Поэтому, посмотрите, как современные дизайнеры топчутся на месте. У них уже не точное соотношение мер и вещей, как у хороших стилистов, таких, как Армани. Они буквально копируют какое-то время, например, 70-е годы: то, что было при «Роллинг стоунз» — пластмассовые узкие клетчатые пиджаки, расклешенные брюки, клоунская обувь... И все, кому 15-16 лет — тинейджеры, которые этого не видели, надевают это. Не было такого раньше. Всякий мало-мальски культурный художник, конструктор имеет свое «я», а лишь потом маленькие «аппендиксы» — в сторону истории или чего-то еще. Но когда только «аппендикс» без своего «я» — это безвременье. А безвременье всегда на краю... Высокая цивилизация губит культуру. Чем выше технология, тем меньше больших художников. Дизайн губит культуру. Все в конце концов сводится к удобной кухне, к идеальному ботинку, к закрытости друг от друга.

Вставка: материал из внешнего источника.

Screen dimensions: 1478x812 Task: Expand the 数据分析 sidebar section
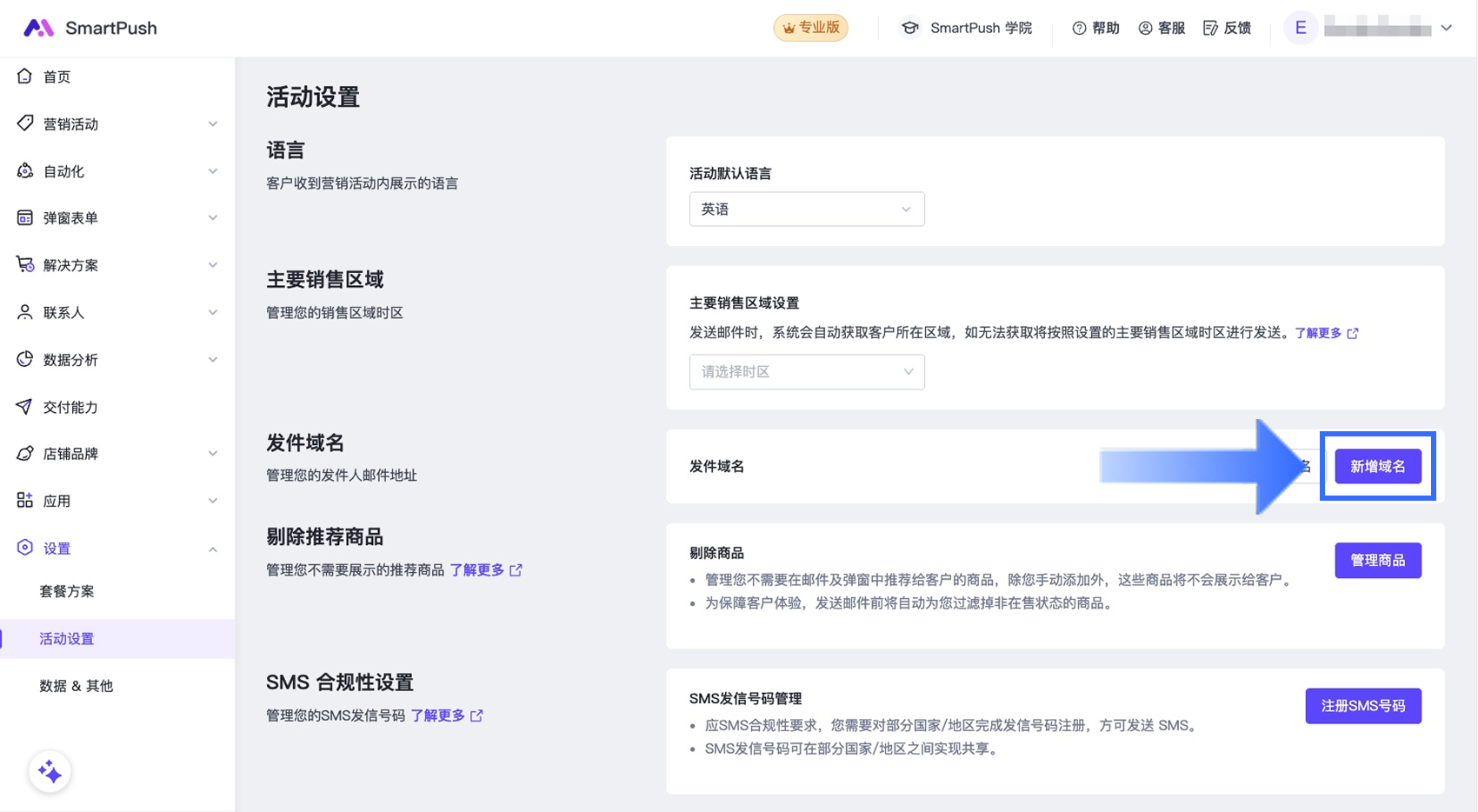(117, 360)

Идеальный стол, идеальный сервиз, локон лимона спускается со скатерти. Все идеально. И никакая Настасья Филипповна не бросит деньги в камин. Она их оттуда вытащит... ‹…›
Тиражирование высокого профессионализма — чистая технология. Она хороша в индустрии быта, но в кино быть не должна. Европа пыталась противостоять. Но уходят «последние могикане»: шведский кинематограф, великие итальянцы. Остался, к примеру, Бертолуччи — стилистически красивый режиссер. Что бы ни говорили, но закрытая киношкола России, бывшей под коммунистами, давала очень сильный стимул для творчества, в том числе и такого странного, как кино С. Параджанова. Парадокс: ему могли не давать работать, но точно знали, чего он стоит. Но вот еще один парадокс: с падением коммунистического режима, удушающих идеологических рогаток пала наша киношкола, как отчасти оказались в упадке школы музыки, спорта... Мне в Париже говорили, что единственная сохранившаяся школа кино осталась на Кубе. Кстати, сделана она полностью нашим знаменитым кинооператором Урусевским. Но уже продалась Канну и «Оскару» пекинская киношкола. Нашу же киношколу необольшевики проиграли в одну секунду. Жаль.
Хамдамов Р. Все созданное мною меня раздражает [Инт. Г. Копылова] // Культура. 1997. № 11. 22 марта.